Some patterns have emerged that have aided the clinical and societal response. Age, sex and comorbidities all contribute to severe disease susceptibility, indicating that as-yet unknown background genetic factors play a significant role in individual response to infection. And to investigate the genetic contributors to disease variability, researchers have found that we can turn to our diminutive partners in biomedical research: genetically diverse mice.
The SARS-CoV-2 virus strain that caused the initial surge of COVID-19 infections doesn’t bind to mouse cells, but adding human cell surface receptors for the virus (ACE2) receptors to genetically engineered mice solved that problem. These mice were based on the same inbred mouse strain (C57BL/6J, or B6), and all display the same disease progression when infected.
Last spring, researchers at The Jackson Laboratory (JAX), led by Scientific Director Ph.D., F.Med.Sci., moved quickly to ask a basic question: will different strains of mice with hACE2 exhibit different COVID-19 pathologies? Working with the Rocky Mountain Laboratories, part of the National Institute of Allergy and Infectious Disease (NIAID), the research team quickly discovered that the answer is yes.
In a forthcoming study, the researchers will present their work, starting with eight inbred mouse strains. The eight strains have well-characterized but different background genetics, and they were separately crossed with the B6 hACE2 mice, producing offspring that can be infected with SARS-CoV-2 and also have genetic variability. And despite being housed in the same environments and exposed to the same viral loads, these new mouse models exhibited eight distinct responses to SARS-CoV-2 infection, from severe and swiftly lethal disease to no observable symptoms at all. There are intriguing data indicating where the causes of the differences may lie (namely in aspects of the immune response), and initial analyses also indicate in what tissues the virus actually infects cells. A particularly notable finding is that the area of the brain most prone to virus-induced pathology in some mouse strains is the hindbrain, which is where the senses of smell and taste are processed.
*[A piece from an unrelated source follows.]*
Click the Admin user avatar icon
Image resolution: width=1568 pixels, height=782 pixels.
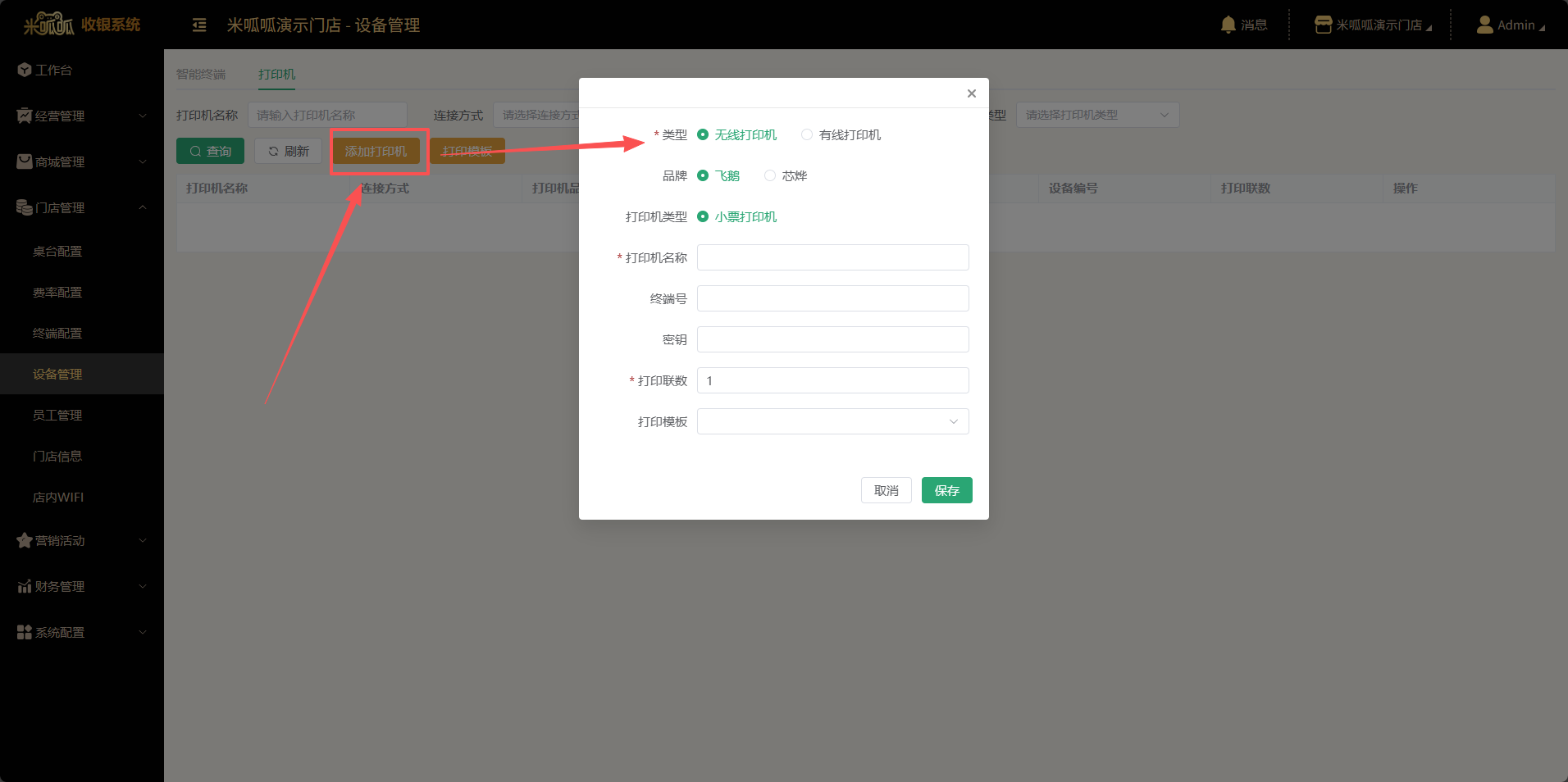tap(1484, 25)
The initial study is just a start, however. JAX is moving rapidly to create even more refined COVID-19 mouse models. They will carry more variable, but still defined, genetic backgrounds, making it possible to precisely map the genetic contributors to their spectrum of COVID-19 disease progression. The models will be used to research other aspects of the disease as well, such as the course of long COVID, which will take many months instead of the days needed to study acute COVID-19.
Even when the acute pandemic ebbs, it’s vital that we move forward with a better understanding of the disease that has caused so much havoc and better clinical tools to address patient needs in order to be prepared for pandemics to come. Work with the mouse models promises to significantly accelerate inquiries into why different host genetics and immune response dynamics produce different courses of disease. In the end, the goal is to develop precise COVID-19 therapies and vaccines that address the greatly different needs of patients.